Once upon a time (In 1829 to be exact) a schooner named The Mermaid left port in Sydney, Austraila. Its task was to navigate the mostly-uncharted Great Barrier Reef that lies around Australia to provide supplies to Port Raffles, one of the continent’s many colonies. In those days, shipping was the lifeblood of the colonies. Ships would undertake dangerous voyages in order to make sure that the colonists had the supplies that they needed in order to survive.
Within a short time, and thanks to a couple of mistakes on the part of the captain, the ship ran aground on the reef near Torres Straits and sank. The crew managed to escape on ship’s boats and was picked up by another ship named the Swiftsure within 11 days.
Not long after that, the Swifsure also ran aground on the Great Barrier Reef. This time, both crews were picked up by a third ship named The Governor Ready. Despite the fact that The Governor Ready had a full cargo of timber and a full crew of 32 men, it picked up all of the survivors of both shipwrecks.
By this point, a superstitious man would assume that someone on board the Mermaid might be cursed, or may have angered an unknown sea spirit. Because shortly after both ship’s crews had been rescued, The Governor Ready also ran aground on the reef and sank. The combined crew of the three ships managed to survive by taking refuge on one of the long boats.
Depending on who you believe, the combined crew was either picked up by a ship known as the Amity and returned to Sydney (what is likely the true tale) , or picked up by a ship known as the Comet – which then sank, only to be rescued by a ship known as the Jupiter, which took them to Port Raffles before sinking in the harbor. (Some folks embellish the tale further by insisting that the crew was again picked up in the harbor by another ship known as the City of Leeds).

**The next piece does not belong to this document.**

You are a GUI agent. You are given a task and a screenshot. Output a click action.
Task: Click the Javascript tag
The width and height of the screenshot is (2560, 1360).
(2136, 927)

Although part of this account is fictional, it is based on a true story. There was a ship known as the HMCS Mermaid, it did sink on the Great Barrier Reef, the crew was picked up by a number of different ships. All of which sank.

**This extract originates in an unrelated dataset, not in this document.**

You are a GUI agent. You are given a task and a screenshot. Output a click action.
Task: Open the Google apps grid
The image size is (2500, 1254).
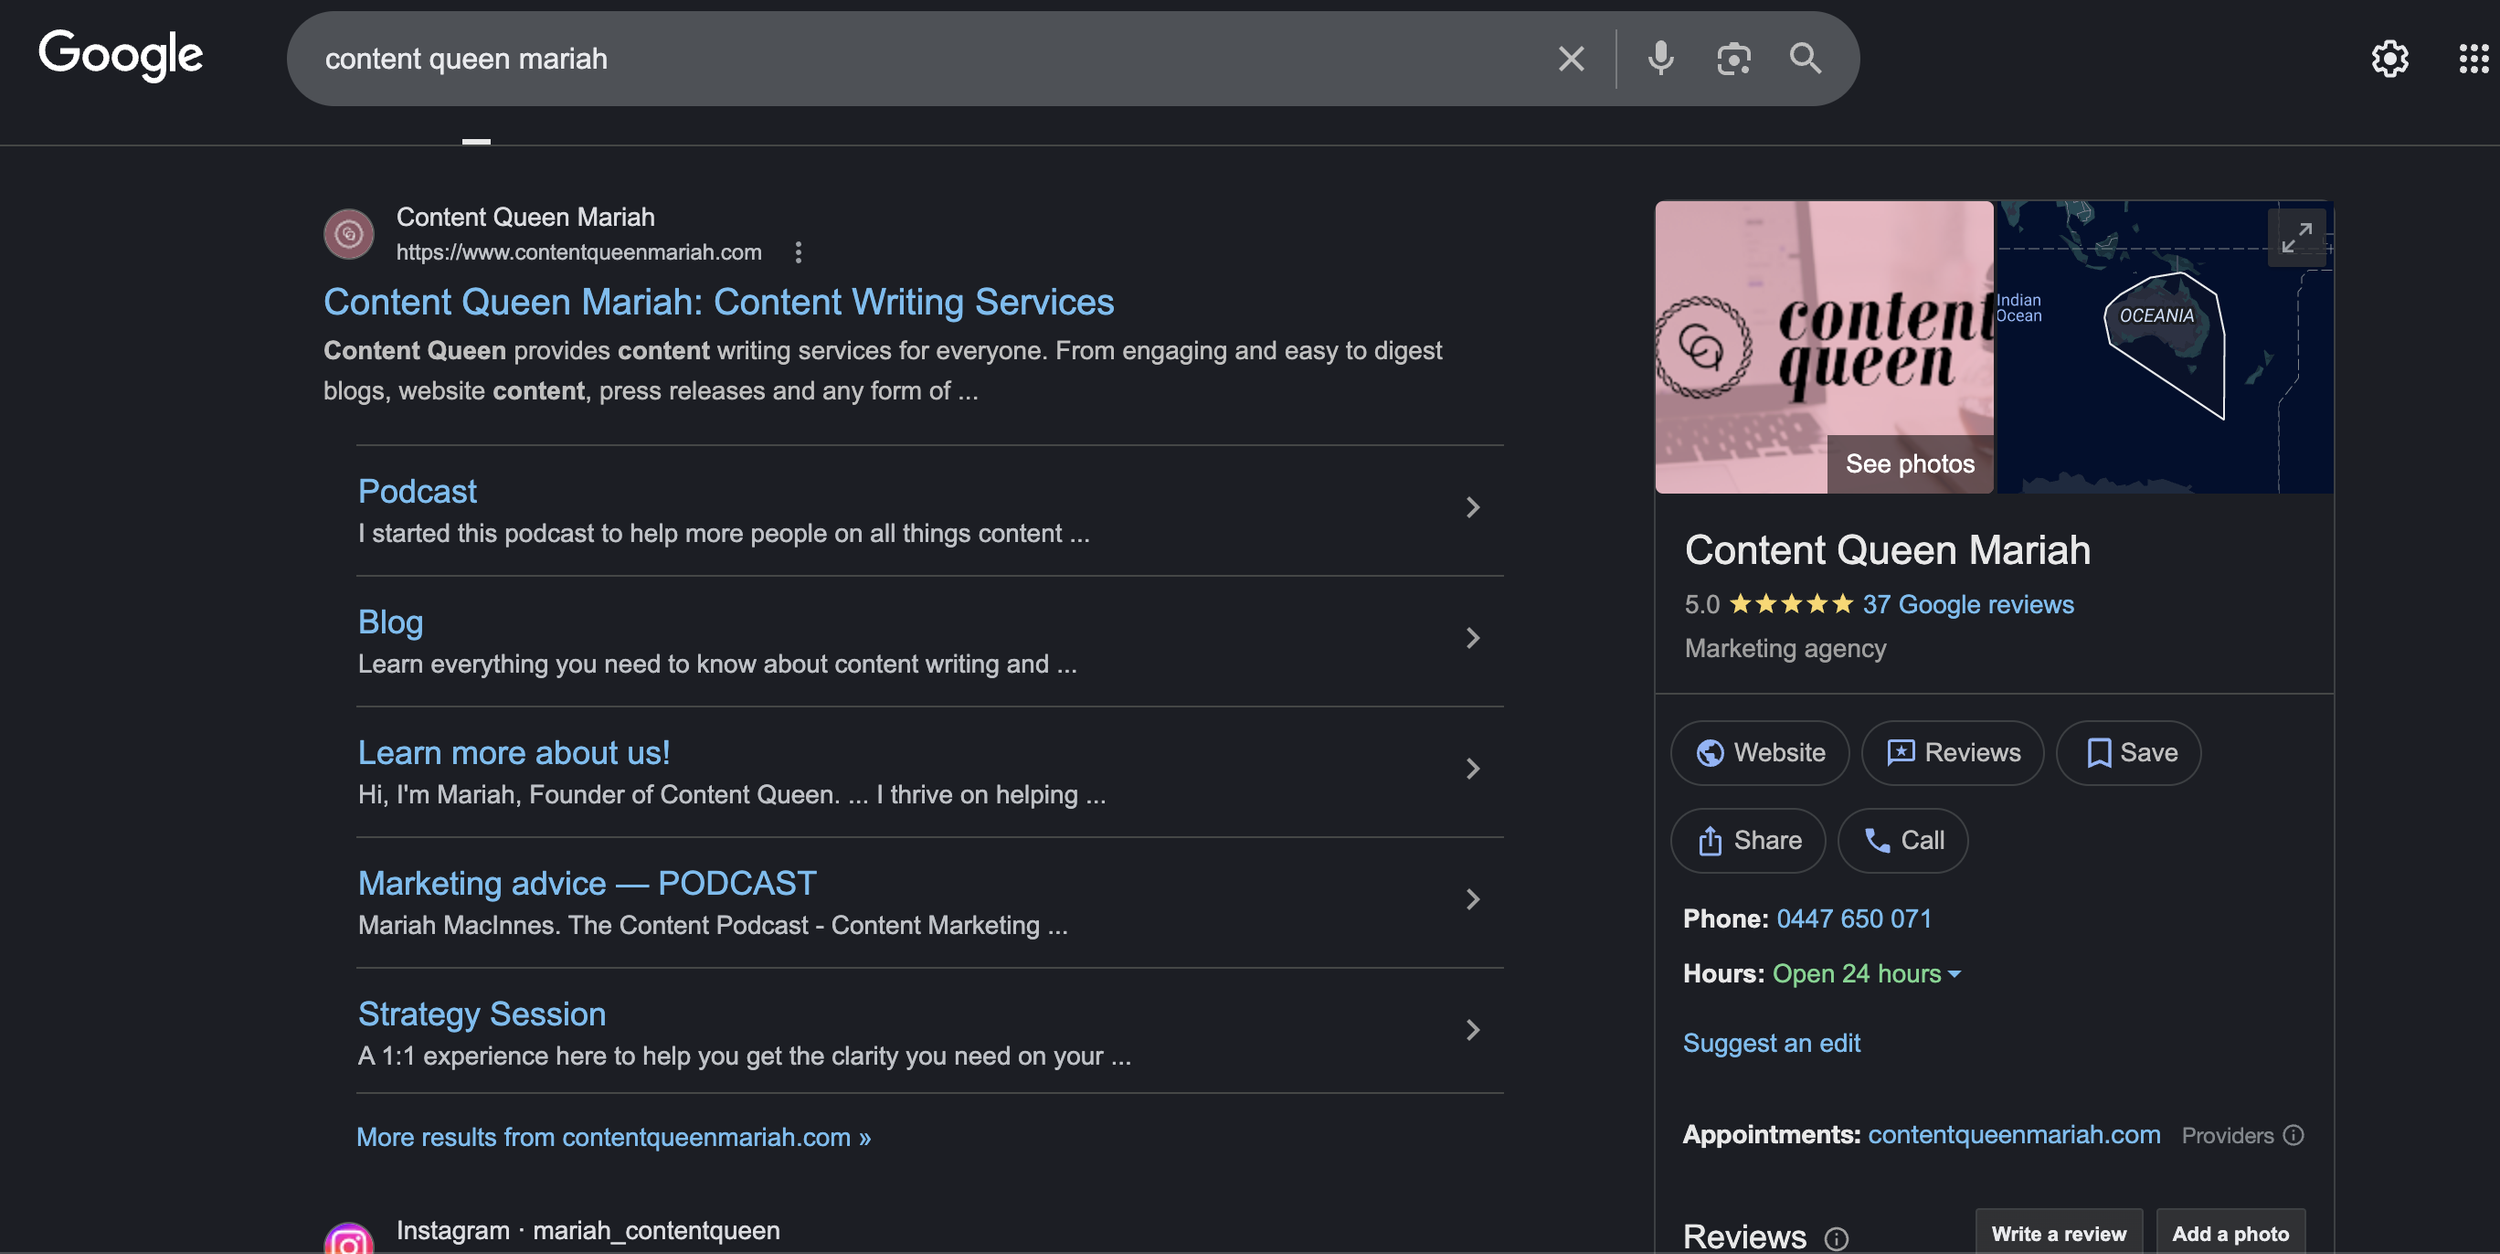tap(2473, 59)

Your readers like to read a story that feels real. The world can be populated with fantastical beasts and monsters, but it must have internal rules that it follows. (Your hero may be impervious to blunt-force trauma, but your reader likes to believe that they still have a skeleton, internal organs and muscles beneath their skin).

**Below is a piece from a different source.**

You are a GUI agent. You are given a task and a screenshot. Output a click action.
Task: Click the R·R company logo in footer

In theater, they call this the fourth wall. A reader feels like they are watching the world that you build through an invisible wall. When a character turns toward the reader and addresses them directly, it’s called “Breaking the fourth wall.” With a few exceptions, most readers don’t want to watch characters break the fourth wall, because it takes the reader out of the immersion experience of reading.
Your readers only have so much credibility that they are willing to grant a story. If you stretch reader credibility to the breaking point, you catapult your reader out of the immersion that they enjoy in your story. At that point, you lose your reader.
This is why truth is stranger than fiction; Because truth does not have to worry about catapulting a reader out of their reading experience.